For businesses, Associate Professor Tuan recommended investing in high-quality data and embracing open and collaborative strategies to develop a strong domestic ecosystem. For young people, he advised using AI as a supportive tool, nurturing creativity and professional ethics, and actively learning to become technology creators rather than just users.
If these steps are taken, he believes Vietnam could become a regional AI bright spot in the coming years. “The government should set the direction, and businesses should follow, investing resources to grow,” he said. “Public-private cooperation is essential.”
AI opportunities in Vietnam
According to Deputy Minister of Science and Technology Bui The Duy, Vietnam issued its first AI Strategy in 2021, committing to develop AI under an open philosophy: open standards, open data, and open source. “Openness enables global knowledge sharing, technological mastery, Made in Vietnam innovation, and contributions back to humanity,” he explained. “‘Open’ is also a prerequisite for safety and transparency in AI applications.”
He emphasized that for AI to thrive, the domestic market must be large enough; without applications, there is no market, and Vietnamese AI companies will not mature. Therefore, the government will accelerate AI adoption across sectors and State agencies. The National Technology Innovation Fund will allocate 30-40 per cent of its resources, including “AI vouchers” for small and medium-sized enterprises (SMEs), to ensure the Vietnamese market becomes a cradle of strong AI companies.

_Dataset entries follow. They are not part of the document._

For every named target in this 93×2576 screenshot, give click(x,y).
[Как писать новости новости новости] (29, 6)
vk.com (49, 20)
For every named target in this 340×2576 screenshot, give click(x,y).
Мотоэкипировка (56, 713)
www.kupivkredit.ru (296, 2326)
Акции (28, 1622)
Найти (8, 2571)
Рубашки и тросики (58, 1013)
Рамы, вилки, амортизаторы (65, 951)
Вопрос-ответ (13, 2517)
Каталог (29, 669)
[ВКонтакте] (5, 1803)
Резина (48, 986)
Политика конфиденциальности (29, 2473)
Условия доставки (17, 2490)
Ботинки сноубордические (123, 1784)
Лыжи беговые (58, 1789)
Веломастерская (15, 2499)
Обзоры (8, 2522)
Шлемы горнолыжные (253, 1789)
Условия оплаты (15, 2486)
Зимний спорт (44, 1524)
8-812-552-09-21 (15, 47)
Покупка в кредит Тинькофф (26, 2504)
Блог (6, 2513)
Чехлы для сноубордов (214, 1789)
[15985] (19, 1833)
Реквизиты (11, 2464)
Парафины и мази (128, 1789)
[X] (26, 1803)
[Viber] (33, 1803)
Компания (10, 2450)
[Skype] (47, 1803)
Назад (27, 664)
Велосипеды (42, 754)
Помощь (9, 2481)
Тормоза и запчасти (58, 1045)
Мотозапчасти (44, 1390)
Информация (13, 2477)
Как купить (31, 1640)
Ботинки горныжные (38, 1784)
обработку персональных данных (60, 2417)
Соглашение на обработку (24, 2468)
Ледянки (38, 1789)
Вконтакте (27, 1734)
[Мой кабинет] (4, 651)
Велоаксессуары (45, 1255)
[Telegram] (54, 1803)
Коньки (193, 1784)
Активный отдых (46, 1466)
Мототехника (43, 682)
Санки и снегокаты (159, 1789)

Importantly, he stressed that AI only truly serves humanity when it is built on ethical, transparent, verifiable, and responsible foundations. This requires both technical design and legal frameworks to protect people and strengthen social trust. “Along with opportunities, AI presents ethical, employment, and trust challenges,” he said. “Therefore, Vietnam pursues AI development that is fast, safe, and humane, where AI assists humans but humans remain the final decision-makers.”
Vietnam will soon issue a National AI Ethics Code, an updated AI Strategy, and a Law on AI grounded in the core principles of risk-based governance; transparency and accountability; human-centered development; support for domestic AI growth; AI as a driver of rapid and sustainable growth; and the protection of national digital sovereignty through data, infrastructure, and technology.

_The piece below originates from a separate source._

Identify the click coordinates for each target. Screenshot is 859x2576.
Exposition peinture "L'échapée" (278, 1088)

Technology is global in the digital era but data is local. Critical applications must operate on Vietnamese AI infrastructure, blending global and national platforms. This is an opportunity for developing countries, as advantages lie not only in core technology but also in local context, culture, data, and national-specific challenges. “Vietnam’s AI pathway is defined by ‘and’: global and local; cooperation and autonomy; technology and application; elite and mass adoption; open data and protected data,” Deputy Minister Duy said. “AI development must rest on four pillars: institutions, infrastructure, human resources, and AI culture, interconnected and mutually reinforcing.”

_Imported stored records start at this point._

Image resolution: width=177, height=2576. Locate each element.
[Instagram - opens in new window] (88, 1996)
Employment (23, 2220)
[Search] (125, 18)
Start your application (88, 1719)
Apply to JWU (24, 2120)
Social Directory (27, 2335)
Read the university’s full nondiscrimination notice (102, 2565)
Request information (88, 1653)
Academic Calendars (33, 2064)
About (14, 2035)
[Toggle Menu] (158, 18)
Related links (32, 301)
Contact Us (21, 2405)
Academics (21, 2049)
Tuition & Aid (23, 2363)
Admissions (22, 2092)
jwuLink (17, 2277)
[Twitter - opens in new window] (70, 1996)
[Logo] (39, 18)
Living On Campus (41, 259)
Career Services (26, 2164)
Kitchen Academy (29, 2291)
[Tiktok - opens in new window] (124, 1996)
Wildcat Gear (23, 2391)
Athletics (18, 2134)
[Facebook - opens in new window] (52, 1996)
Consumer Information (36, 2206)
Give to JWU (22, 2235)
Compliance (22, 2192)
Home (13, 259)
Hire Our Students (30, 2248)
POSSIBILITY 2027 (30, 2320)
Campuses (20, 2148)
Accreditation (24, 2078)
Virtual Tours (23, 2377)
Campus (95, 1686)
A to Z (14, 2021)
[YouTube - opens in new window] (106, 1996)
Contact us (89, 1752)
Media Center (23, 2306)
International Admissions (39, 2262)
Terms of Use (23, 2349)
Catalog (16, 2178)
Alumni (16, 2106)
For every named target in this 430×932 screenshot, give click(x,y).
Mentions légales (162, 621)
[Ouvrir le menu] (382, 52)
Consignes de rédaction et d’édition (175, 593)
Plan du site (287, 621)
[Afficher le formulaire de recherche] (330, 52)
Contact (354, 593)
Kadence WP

At the recent Open Innovation Conference, hosted by VinUniversity, the Ministry of Science and Technology, and the Universities of Oxford, Duke, and Cornell, Ms. Ramla Khalidi, United Nations Development Programme (UNDP) Resident Representative in Vietnam, emphasized that “Vietnam understands very clearly the urgency of this moment,” citing the country’s rapid digital transformation and ambitious national development vision, which has placed AI at the center of discussions about its future. “AI can help Vietnam move closer to its goal of becoming a high-income country,” she believes.